Hoy, las ruinas de los parques y espacios públicos de Hashima se inundan cada verano con el barullo de turistas morbosos. Quienes pueden pasear entre hospitales olvidados como antiguas casas particulares, todas vacías. Aunque las minas de carbón ya no están en funciones, fueron declaradas Patrimonio de la Humanidad por la UNESCO en 2015.

Las ruinas en Hashima representan la primera transferencia exitosa de la industrialización de Occidente a una nación oriental. Al sur de Japón, los edificios siguen viendo el tránsito del sol sobre la bóveda celeste. Ahora, al menos, unos cuantos turistas se pasean entre las calles. En sus rostros, casi siempre, se dibuja una sonrisa morbosa.

Si seguís con el propósito de asentarte en una isla, pero no te seduce Hashima por su lejanía, podés ir a la de Robinson Crusoe, en el archipiélago Juan Fernández, situado en la Región de Valparaíso.

Crusoe, personaje de la literatura creado por el inglés Daniel Defoe, fue un marinero de York que, en una expedición por Africa, fue tomado prisionero y convertido en esclavo por un grupo pirata.

Tiempo después logró escapar y fue auxiliado por un capitán de marina portugués que lo llevó a Brasil. Posteriormente se alistó en un buque que tenía por destino Africa, para capturar negros, pero la nave naufraga y él, único sobreviviente, alcanza a llegar a la isla mencionada, donde no vivía nadie.

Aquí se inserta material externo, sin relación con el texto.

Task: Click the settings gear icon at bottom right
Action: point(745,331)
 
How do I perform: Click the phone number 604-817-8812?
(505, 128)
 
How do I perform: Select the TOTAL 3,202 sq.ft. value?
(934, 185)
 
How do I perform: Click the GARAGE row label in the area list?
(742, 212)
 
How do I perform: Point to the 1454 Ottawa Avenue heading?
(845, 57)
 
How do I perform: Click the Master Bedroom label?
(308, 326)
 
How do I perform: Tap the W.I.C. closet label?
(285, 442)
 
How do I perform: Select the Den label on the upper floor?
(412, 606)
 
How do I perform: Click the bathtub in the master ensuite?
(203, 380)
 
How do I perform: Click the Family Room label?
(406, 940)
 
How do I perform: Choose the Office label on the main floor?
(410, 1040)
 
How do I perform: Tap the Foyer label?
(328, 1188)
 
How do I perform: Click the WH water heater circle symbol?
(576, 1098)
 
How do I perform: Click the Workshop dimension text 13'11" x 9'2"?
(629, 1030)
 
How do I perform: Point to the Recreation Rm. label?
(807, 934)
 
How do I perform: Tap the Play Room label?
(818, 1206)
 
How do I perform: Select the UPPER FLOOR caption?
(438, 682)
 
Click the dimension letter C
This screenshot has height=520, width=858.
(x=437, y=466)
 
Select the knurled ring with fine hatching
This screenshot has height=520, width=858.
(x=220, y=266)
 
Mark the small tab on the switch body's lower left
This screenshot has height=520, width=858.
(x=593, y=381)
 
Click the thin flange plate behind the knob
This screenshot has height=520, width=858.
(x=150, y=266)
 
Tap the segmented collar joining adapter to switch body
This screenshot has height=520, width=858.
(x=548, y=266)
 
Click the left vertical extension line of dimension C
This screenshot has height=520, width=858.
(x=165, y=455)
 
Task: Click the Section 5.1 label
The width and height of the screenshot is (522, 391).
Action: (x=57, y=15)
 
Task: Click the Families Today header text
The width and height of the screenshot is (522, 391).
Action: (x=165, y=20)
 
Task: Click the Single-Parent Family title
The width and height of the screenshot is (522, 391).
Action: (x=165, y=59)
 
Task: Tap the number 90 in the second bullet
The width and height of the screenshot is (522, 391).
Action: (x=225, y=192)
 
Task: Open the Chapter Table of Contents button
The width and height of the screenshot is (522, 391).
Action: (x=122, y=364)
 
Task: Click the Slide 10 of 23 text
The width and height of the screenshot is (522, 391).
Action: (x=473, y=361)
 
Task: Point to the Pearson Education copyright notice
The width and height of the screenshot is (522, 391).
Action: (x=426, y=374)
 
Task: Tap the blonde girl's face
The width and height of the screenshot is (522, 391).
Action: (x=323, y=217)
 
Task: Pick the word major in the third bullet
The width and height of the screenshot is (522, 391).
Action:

Cada tanto, llegaba a la misma una tribu indígena caníbal para realizar rituales y festines. Robinson pudo salvar a uno de sus prisioneros y lo rebautizó Viernes, porque lo conoció ese día de la semana, forjándose una sólida amistad a pesar de que no coincidían en el idioma.

La historia cuenta que ambos ayudaron a huir a muchos otros prisioneros de los caníbales y el final feliz ocurre cuando todos son rescatados por la tripulación de un barco.